State regulators will give the public a chance to weigh in on a proposal that would tack another $4.79 per month for the electric utility’s average residential customer, including those from Walla Walla to Dayton.
The session begins at 5:30 p.m. in the Parker Room at Yakima Valley Community College. Those who can’t attend but want to have their say can mail, e-mail or call in their comments to the state Utilities and Transportation Commission by Oct. 30.
If the proposal is approved the new rates would take effect Jan. 1.
The proposed increase is about one-third of Portland-based Pacific Power’s original request. In February, the company asked the commission for $38.5 million in additional revenues per year, or a 15.1 percent increase. Under a settlement proposal filed with the Utilities and Transportation Commission, the company would be allowed to collect $13.5 million, or 5.3 percent more per year.
The increase amounts to $4.79 for the average residential electric customer using 1,300 kilowatt hours per month. Customers could also see a 2-cent increase each month for a contribution to the low-income bill assistance program. That piece would increase from 44 to 46 cents per month.
All parties in the case, including the UTC regulatory staff, the Public Counsel of the Attorney Generals Office, the Energy Project and the Industrial Customers of Northwest Utilities signed the settlement.
Mike Parvinen, assistant director of energy at the UTC, said public testimony can help the commission raise questions for Pacific Power.
He said the testimony may not result in a direct adjustment to rates, which must be determined to be "fair, just, reasonable and sufficient."
However, the comments help the commission with its decision, he added. Afterward they’re made into an exhibit for the formal record.

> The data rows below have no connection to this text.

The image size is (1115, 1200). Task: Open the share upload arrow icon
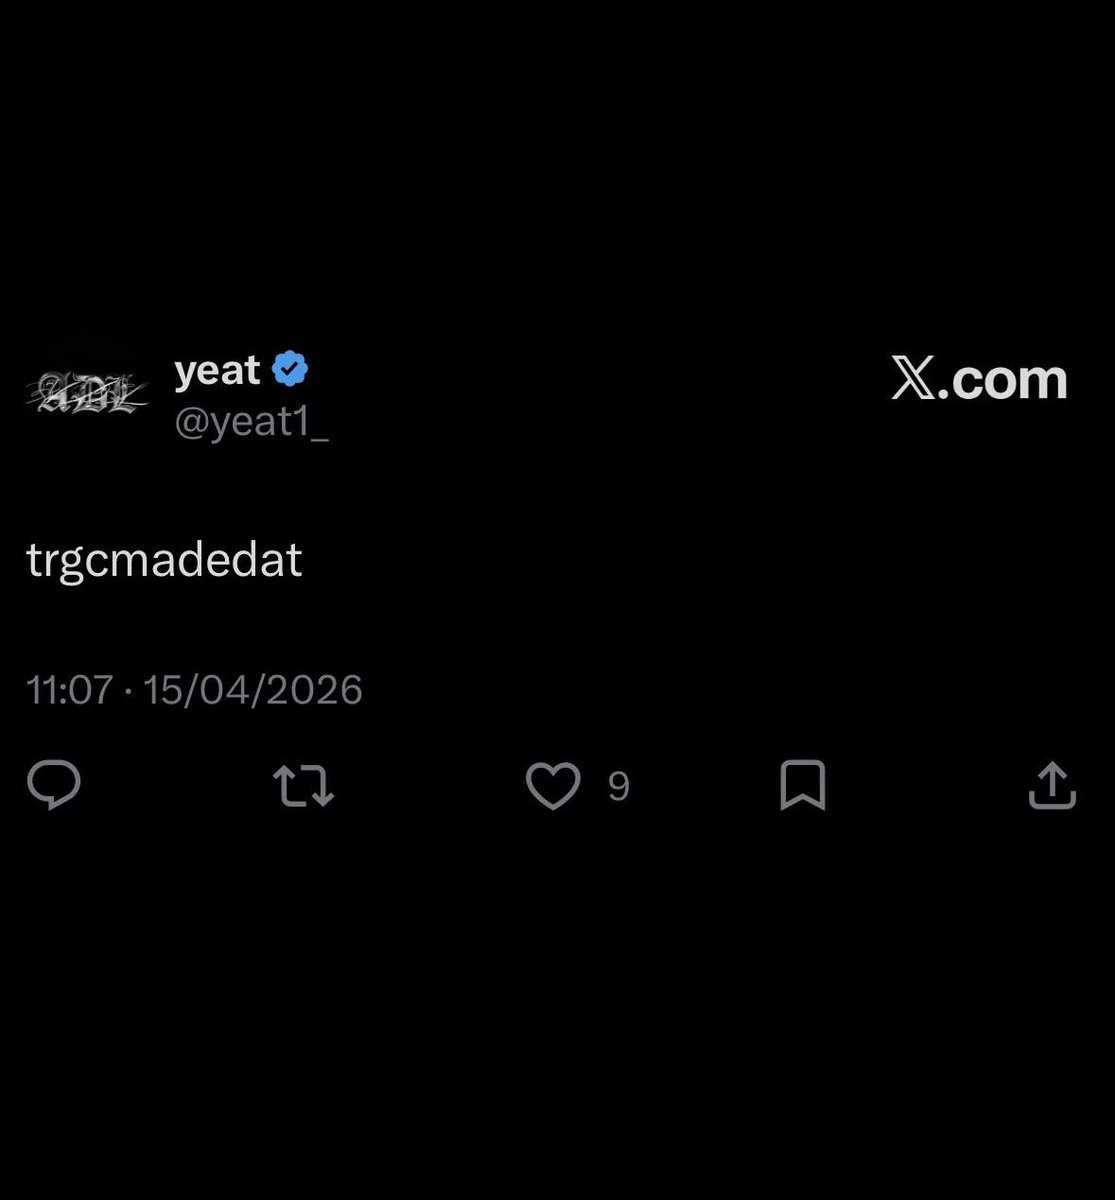click(x=1052, y=785)
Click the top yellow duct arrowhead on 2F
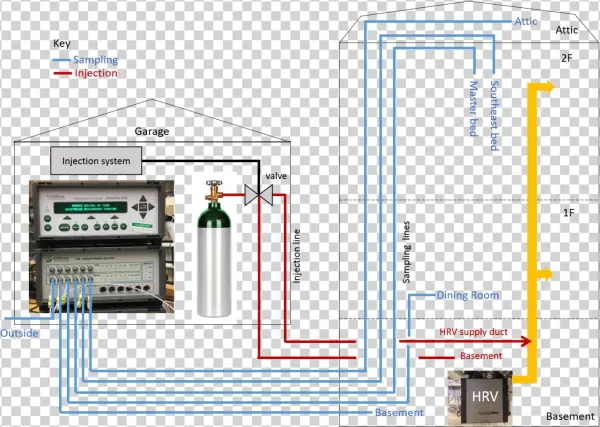Viewport: 600px width, 427px height. (x=547, y=88)
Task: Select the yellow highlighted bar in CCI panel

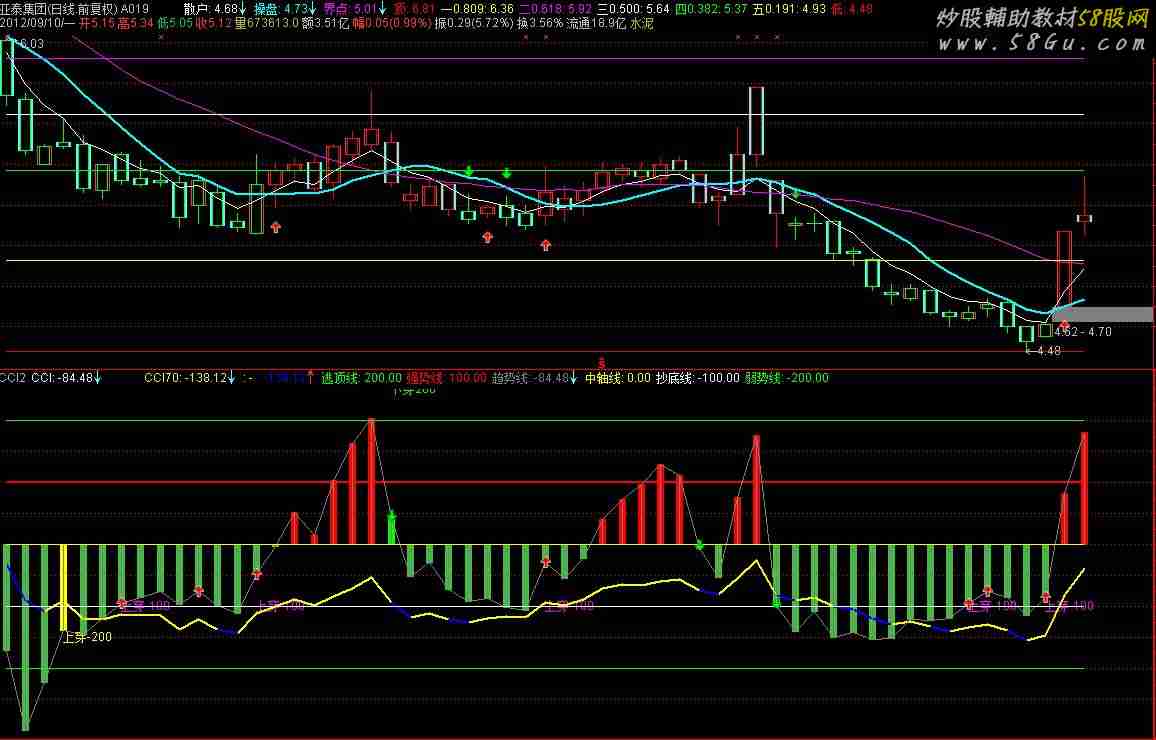Action: [x=63, y=575]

As of Monday, the UTC had received 66 public comments — 63 opposed, two in favor and one undecided to the rate hike.
Pacific Power’s request follows an 8.5 percent increase implemented last fall.
In its February filing with the UTC, the utility said the rate hike is expected to help recover costs associated with new generating capacity and last year’s purchase of a 520-megawatt natural gas-generating plant in Chehalis, Wash.